In Haut-Doubs, the wolf has multiplied attacks in recent months killing around thirty animals, mainly cattle. In the central Doubs, some breeders have been working for several years with guard dogs to protect themselves from predators, but from the theft of their animals. Meet.
At the Thouret brothers in Baume-les-Dames (Doubs), the ewes have been watched over for almost four years by patous or Pyrenean dogs. Dogs that are raised with the beasts and consider themselves one of them. The patou protects the herd against any intrusion. Purchase cost: 1500 euros for a dog. Three patous work on the farm, signs warn walkers of their presence.
In 2018, these farmers first took patou dogs to fight against sheep theft and lynx predation. “The lynx ate us between 5 and 7 ewes in the summer. We assumed that he was there before us, that there were fewer than now. A lynx will take a sheep weighing 50 kilos, it will take ten days to eat it. A wolf that sneaks into a herd will kill 25 sheep and eat the equivalent of a kilo of meat. And the next evening, he will start again” confides Gaël Thouret.
Grégoire and Gaël Thouret, know that the wolf is present in the department and that sooner or later, they could be the target of attacks. “If the wolf arrives, we are ready, we have the dogs anyway. We cannot say that we are not afraid of the wolf all the same, we apprehend the thing because even with dogs, we do not know what can happen” notes Grégoire Thouret.
While their herd will continue to grow, the two breeders have decided to equip themselves with a fourth dog. They are in contact with breeders and farmers from other regions to learn more about how patous work and share good practices. “We are going to take a patou in the winter to put two dogs per plot of sheep, one dog guarding the herd while the other will fight in the event of an attack. Having an extra dog makes them less tired.”
These two farmers are well aware of the damage caused by recent wolf attacks in Haut-Doubs. For them, the protection of herds by the patou is one of the solutions.
I think that for cattle, it would be an opportunity to try with patous, as with horses, if it takes too many proportions. There is an interest in trying these things. In agriculture, you have to be frank, some people find that everything disturbs, whether it’s a lynx, a wolf, a fox, wild boars for the damage.
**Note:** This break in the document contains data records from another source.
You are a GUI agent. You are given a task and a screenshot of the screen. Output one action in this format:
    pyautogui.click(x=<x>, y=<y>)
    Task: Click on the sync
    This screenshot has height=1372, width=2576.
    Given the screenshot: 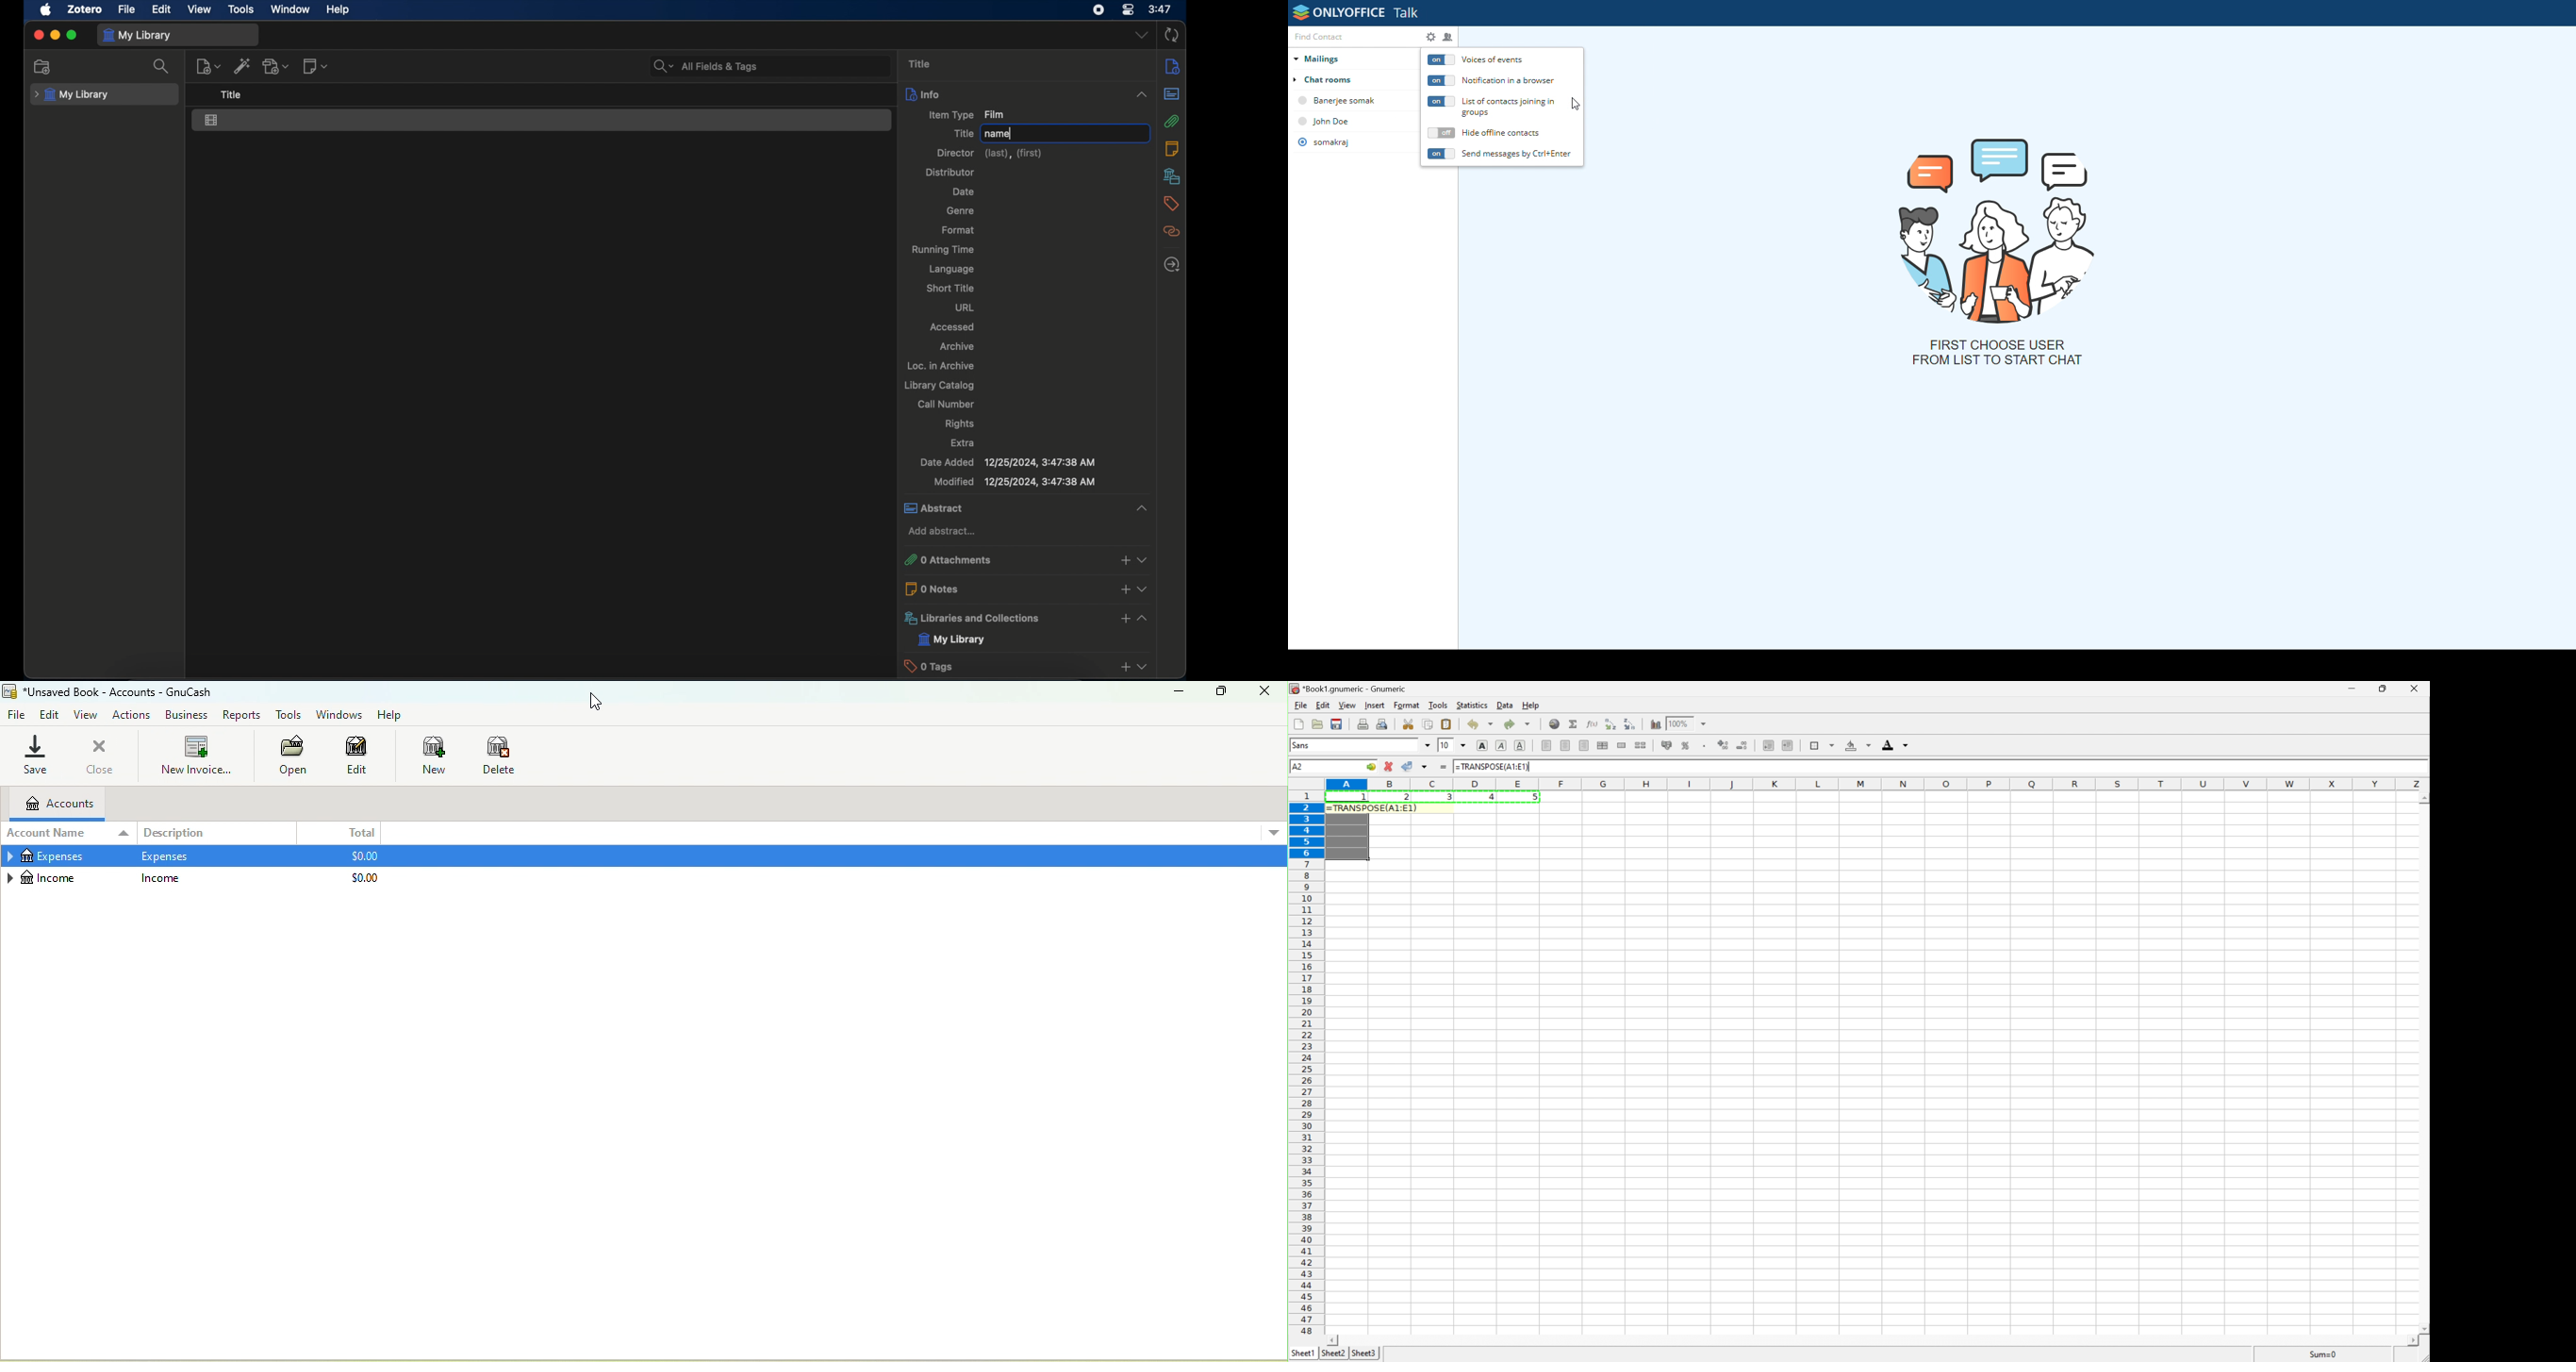 What is the action you would take?
    pyautogui.click(x=1173, y=35)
At some point, you have to learn to live with everyone and that everyone stays in their place, respecting each other.
The two breeders have learned over the years to use their patou, to train them. “It’s not a couch dog, we know that when you have things to do with the sheep, you have to tie the dogs up” explains Grégoire Thouret. In winter, the patous will stay outside with the rams otherwise they will fight if they are brought inside. In addition to the cost of the dog, a patou costs them in annual food the equivalent of 6 ewes. They say they are doing it financially.